__Records__.
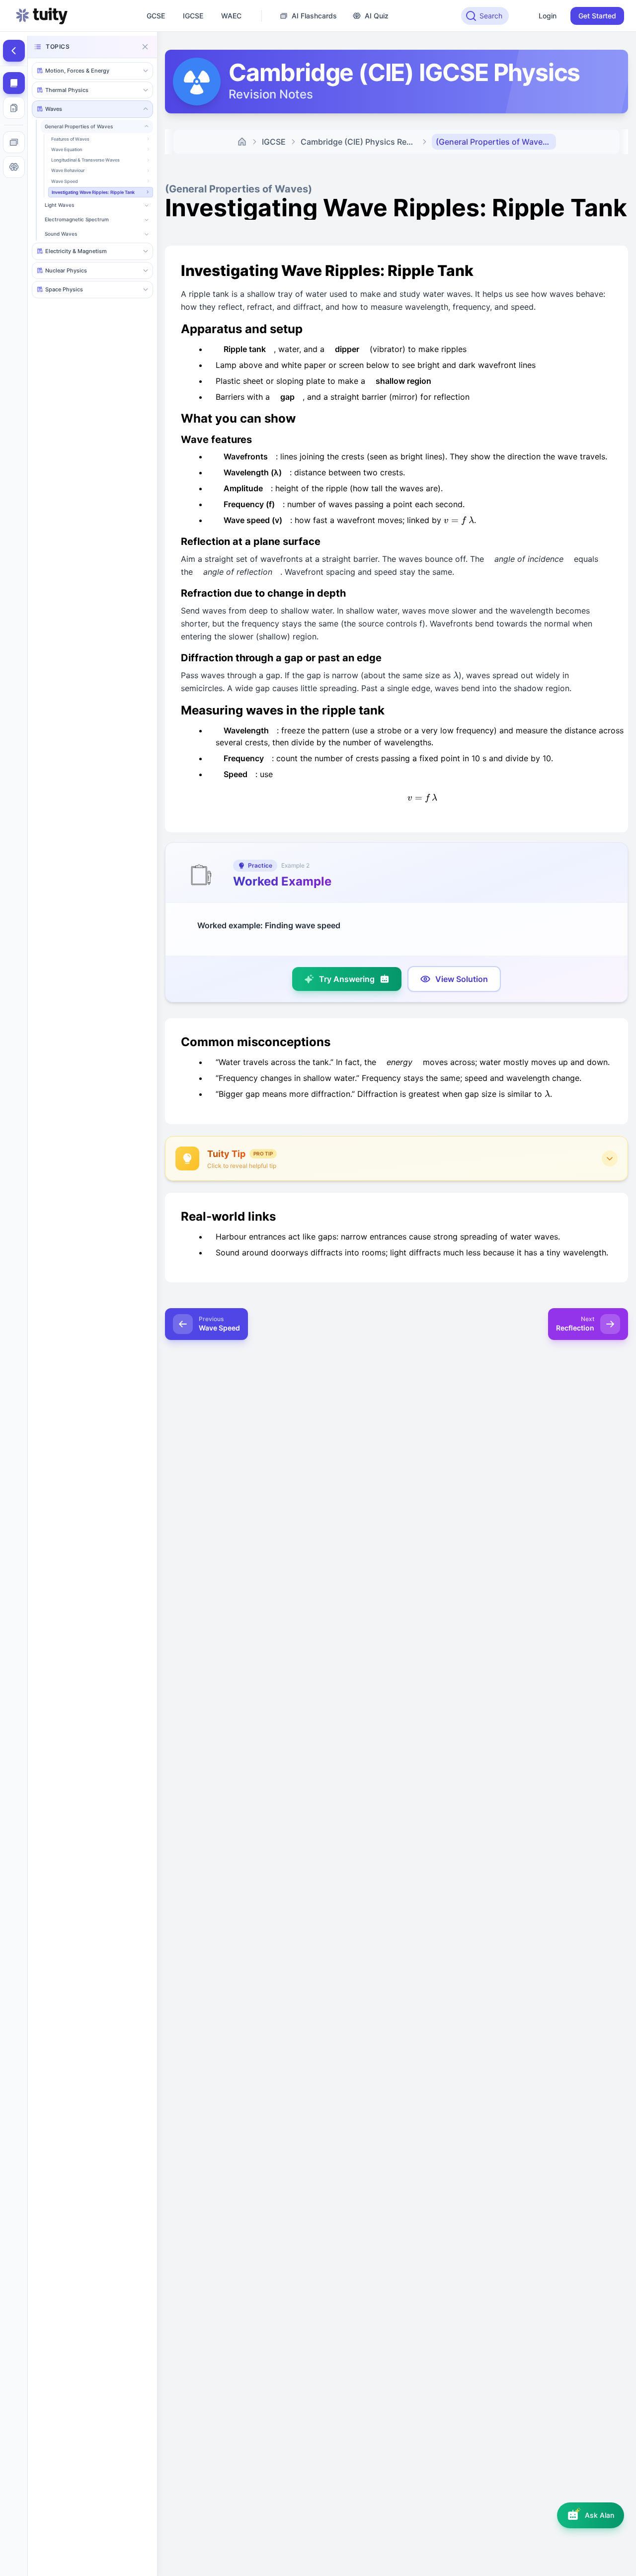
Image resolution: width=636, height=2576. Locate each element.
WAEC (231, 15)
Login (547, 15)
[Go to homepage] (42, 16)
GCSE (156, 15)
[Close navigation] (145, 47)
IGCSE (193, 15)
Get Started (597, 15)
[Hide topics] (14, 51)
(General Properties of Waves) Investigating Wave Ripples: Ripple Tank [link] (496, 142)
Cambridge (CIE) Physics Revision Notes (361, 142)
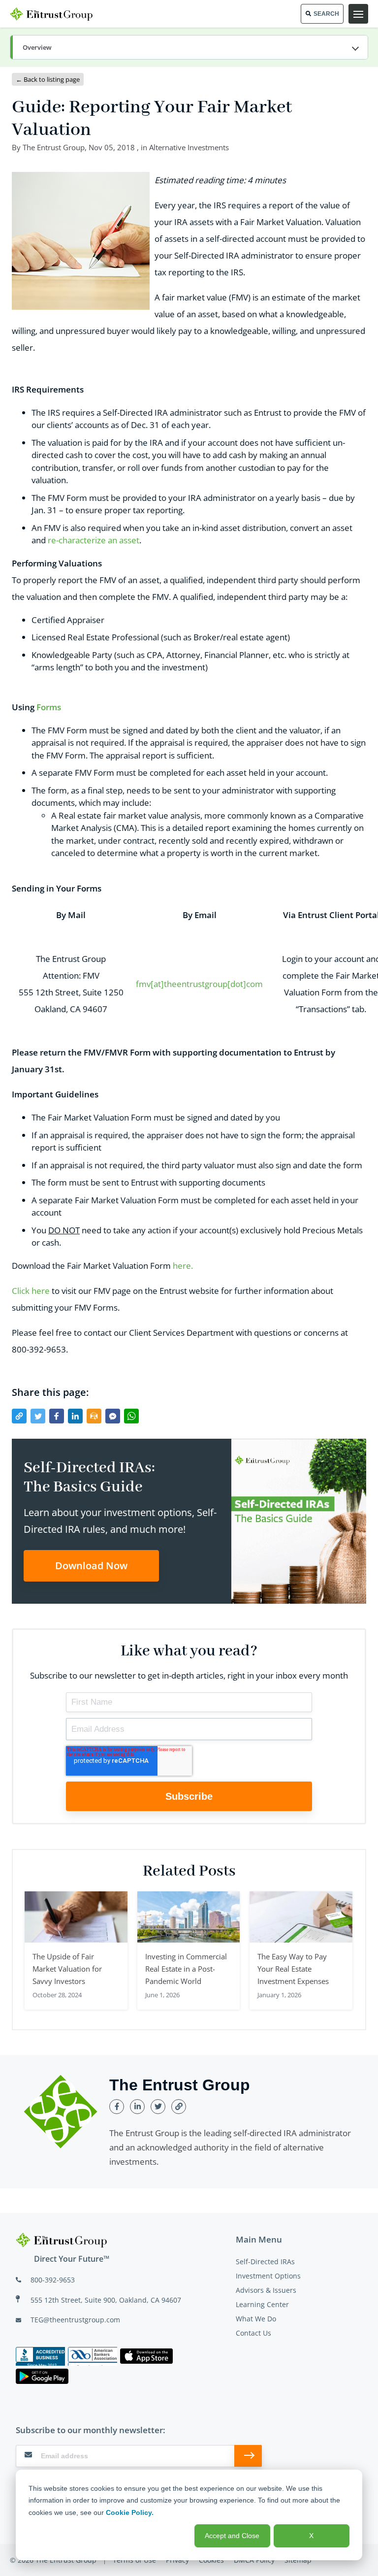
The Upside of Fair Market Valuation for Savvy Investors (67, 1968)
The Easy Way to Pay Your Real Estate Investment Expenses (293, 1968)
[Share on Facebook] (56, 1416)
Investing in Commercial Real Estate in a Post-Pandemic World (186, 1968)
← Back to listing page (48, 79)
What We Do (256, 2318)
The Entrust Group (54, 147)
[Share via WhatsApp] (131, 1416)
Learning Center (262, 2304)
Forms (48, 707)
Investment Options (268, 2275)
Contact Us (253, 2333)
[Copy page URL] (19, 1416)
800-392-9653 (53, 2279)
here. (183, 1265)
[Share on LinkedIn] (75, 1416)
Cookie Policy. (130, 2512)
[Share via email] (94, 1416)
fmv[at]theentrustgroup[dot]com (199, 984)
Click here (31, 1290)
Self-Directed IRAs (265, 2261)
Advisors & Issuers (266, 2290)
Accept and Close (232, 2536)
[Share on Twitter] (38, 1416)
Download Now (91, 1565)
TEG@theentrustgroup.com (75, 2319)
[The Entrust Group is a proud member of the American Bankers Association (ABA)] (92, 2356)
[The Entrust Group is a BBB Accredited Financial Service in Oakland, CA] (40, 2356)
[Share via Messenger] (112, 1416)
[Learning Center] (189, 47)
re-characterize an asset (93, 540)
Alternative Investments (189, 147)
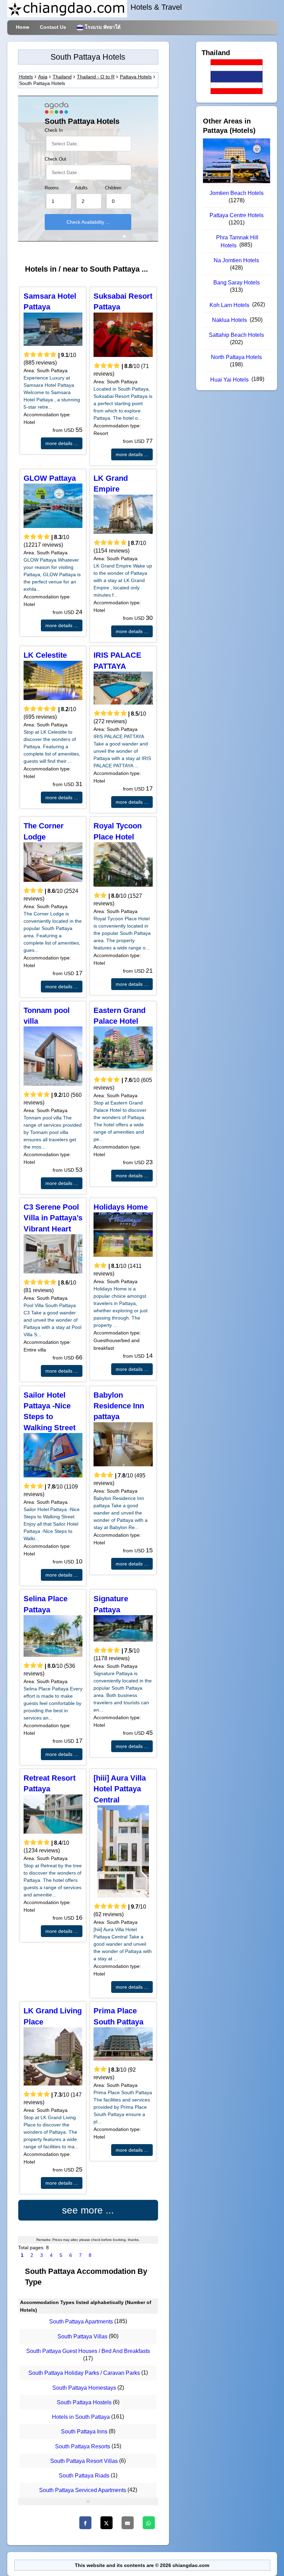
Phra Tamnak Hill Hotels (237, 241)
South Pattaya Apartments (81, 2322)
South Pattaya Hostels (84, 2402)
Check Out (55, 159)
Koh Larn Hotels (229, 305)
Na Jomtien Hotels (236, 260)
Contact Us (53, 27)
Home (22, 27)
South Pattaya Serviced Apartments (82, 2490)
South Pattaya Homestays (84, 2388)
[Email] (128, 2522)
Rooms (52, 188)
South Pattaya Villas (82, 2336)
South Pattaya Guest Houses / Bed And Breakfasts (88, 2351)
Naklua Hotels (229, 320)
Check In (54, 130)
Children (113, 188)
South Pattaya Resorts (82, 2446)
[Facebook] (85, 2522)
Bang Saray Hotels (236, 282)
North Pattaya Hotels (236, 357)
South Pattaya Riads (84, 2476)
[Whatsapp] (149, 2522)
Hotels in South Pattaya (81, 2417)
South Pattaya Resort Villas (84, 2461)
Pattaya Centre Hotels (237, 215)
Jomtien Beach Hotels (237, 193)
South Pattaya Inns (84, 2432)
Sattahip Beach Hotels (236, 335)
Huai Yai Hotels (229, 380)
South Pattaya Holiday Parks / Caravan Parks (84, 2373)
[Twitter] (106, 2522)
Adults (81, 188)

__Aim of the exercise__.
Would you please repeat each record exactly? Leave the pictures out.

__Task solution__.
Image resolution: width=636, height=2576. Locate each element.
WAEC (231, 15)
Login (547, 15)
[Go to homepage] (42, 16)
GCSE (156, 15)
[Close navigation] (145, 47)
IGCSE (193, 15)
Get Started (597, 15)
[Hide topics] (14, 51)
(General Properties of Waves) Investigating Wave Ripples: Ripple Tank [link] (496, 142)
Cambridge (CIE) Physics Revision Notes (361, 142)
The Upside of Fair Market Valuation for Savvy Investors (67, 1968)
The Easy Way to Pay Your Real Estate Investment Expenses (293, 1968)
[Share on Facebook] (56, 1416)
Investing in Commercial Real Estate in a Post-Pandemic World (186, 1968)
← Back to listing page (48, 79)
What We Do (256, 2318)
The Entrust Group (54, 147)
[Share via WhatsApp] (131, 1416)
Learning Center (262, 2304)
Forms (48, 707)
Investment Options (268, 2275)
Contact Us (253, 2333)
[Copy page URL] (19, 1416)
800-392-9653 (53, 2279)
here. (183, 1265)
[Share on LinkedIn] (75, 1416)
Cookie Policy. (130, 2512)
[Share via email] (94, 1416)
fmv[at]theentrustgroup[dot]com (199, 984)
Click here (31, 1290)
Self-Directed IRAs (265, 2261)
Advisors & Issuers (266, 2290)
Accept and Close (232, 2536)
[Share on Twitter] (38, 1416)
Download Now (91, 1565)
TEG@theentrustgroup.com (75, 2319)
[The Entrust Group is a proud member of the American Bankers Association (ABA)] (92, 2356)
[The Entrust Group is a BBB Accredited Financial Service in Oakland, CA] (40, 2356)
[Share via Messenger] (112, 1416)
[Learning Center] (189, 47)
re-characterize an asset (93, 540)
Alternative Investments (189, 147)
Phra Tamnak Hill Hotels (237, 241)
South Pattaya Apartments (81, 2322)
South Pattaya Hostels (84, 2402)
Check Out (55, 159)
Koh Larn Hotels (229, 305)
Na Jomtien Hotels (236, 260)
Contact Us (53, 27)
Home (22, 27)
South Pattaya Serviced Apartments (82, 2490)
South Pattaya Homestays (84, 2388)
[Email] (128, 2522)
Rooms (52, 188)
South Pattaya Villas (82, 2336)
South Pattaya Guest Houses / Bed And Breakfasts (88, 2351)
Naklua Hotels (229, 320)
Check In (54, 130)
Children (113, 188)
South Pattaya Resorts (82, 2446)
[Facebook] (85, 2522)
Bang Saray Hotels (236, 282)
North Pattaya Hotels (236, 357)
South Pattaya Riads (84, 2476)
[Whatsapp] (149, 2522)
Hotels in South Pattaya (81, 2417)
South Pattaya Resort Villas (84, 2461)
Pattaya Centre Hotels (237, 215)
Jomtien Beach Hotels (237, 193)
South Pattaya Inns (84, 2432)
Sattahip Beach Hotels (236, 335)
Huai Yai Hotels (229, 380)
South Pattaya Holiday Parks / Caravan Parks (84, 2373)
[Twitter] (106, 2522)
Adults (81, 188)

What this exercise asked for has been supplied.